Fess Parker (Davy Crockett)
. . . "Disneyland" (1954) {Davy Crockett Goes to Congress (#1.14)} TV Series
. . . "Disneyland" (1954) {Davy Crockett and the River Pirates (#2.13)} TV Series
. . . "Disneyland" (1954) {Davy Crockett at the Alamo (#1.18)} TV Series
. . . "Disneyland" (1954) {Davy Crockett's Keelboat Race (#2.10)} TV Series
. . . "Disneyland" (1954) {Davy Crockett: Indian Fighter (#1.8)} TV Series

John Schneider (I) (Davy Crockett)
. . . Texas (1994) (TV)

Jack Watson (Davy Crockett)
. . . "Into the Labyrinth" (1981) {Alamo (#2.3)} TV Series

Scott Wickware (Davy Crockett)
. . . Dear America: A Line in the Sand (2000) (TV)
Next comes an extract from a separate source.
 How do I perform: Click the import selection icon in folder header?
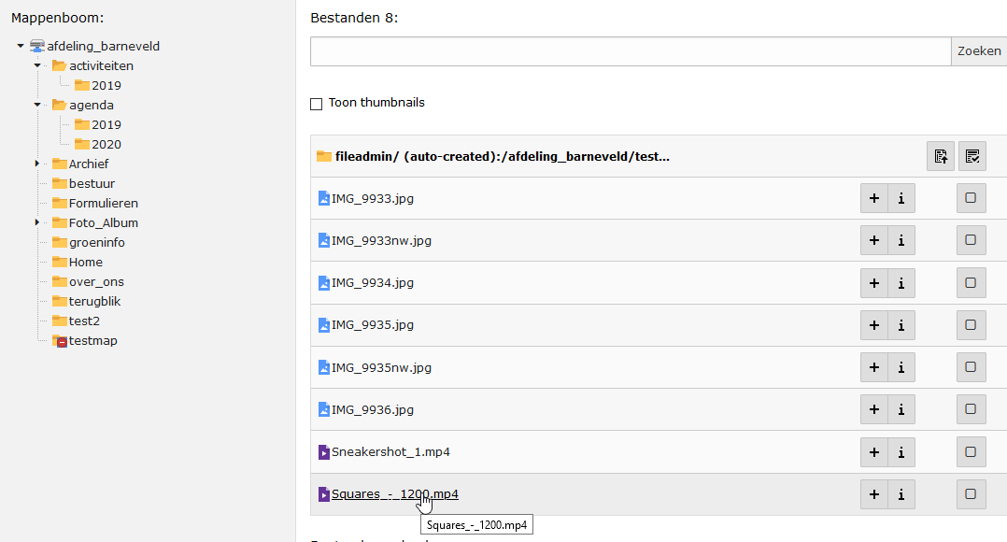[x=941, y=156]
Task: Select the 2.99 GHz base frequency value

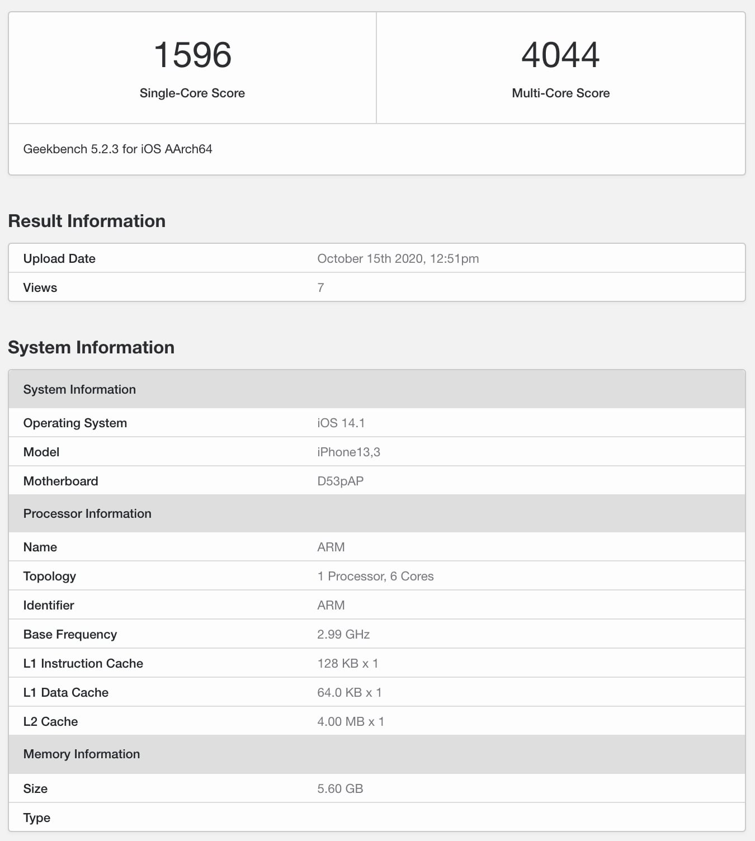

Richard Young (Davy Crockett)
. . . "Amazing Stories" (1985) {Alamo Jobe (#1.3)} TV Series


BCnU!
Tele-Toby

3 comments:

  1. Miles O'Brien was a Chief, not a Commander.

    ReplyDelete
  2. That'll teach me not to be so lazy that I can't just reached for the ST Encyclopedia here to my left.

    Thanks, Will. I'll fix it now.

    ReplyDelete
  3. Anonymous1:40 PM

    Using the IMDB references might makes things a little confusing, as Tim Dunigan was Davy in the flashbacks from "elder Davy Crockett" Johnny Cash in the late 80s/early 90s Disney show on Sunday nights. Lightning failed to strike for this one, so we never got to see Congressman Crockett played by Cash at the Alamo.

    I'm glad you included Into the Labyrinth, a great fantasy series from Britain I first saw on Nickelodeon. Although Crockett didn't appear, the Alamo was featured on Time Tunnel, with Jim Davis as Jim Bowie.

    I don't know the DS9 episodes you're talking about though.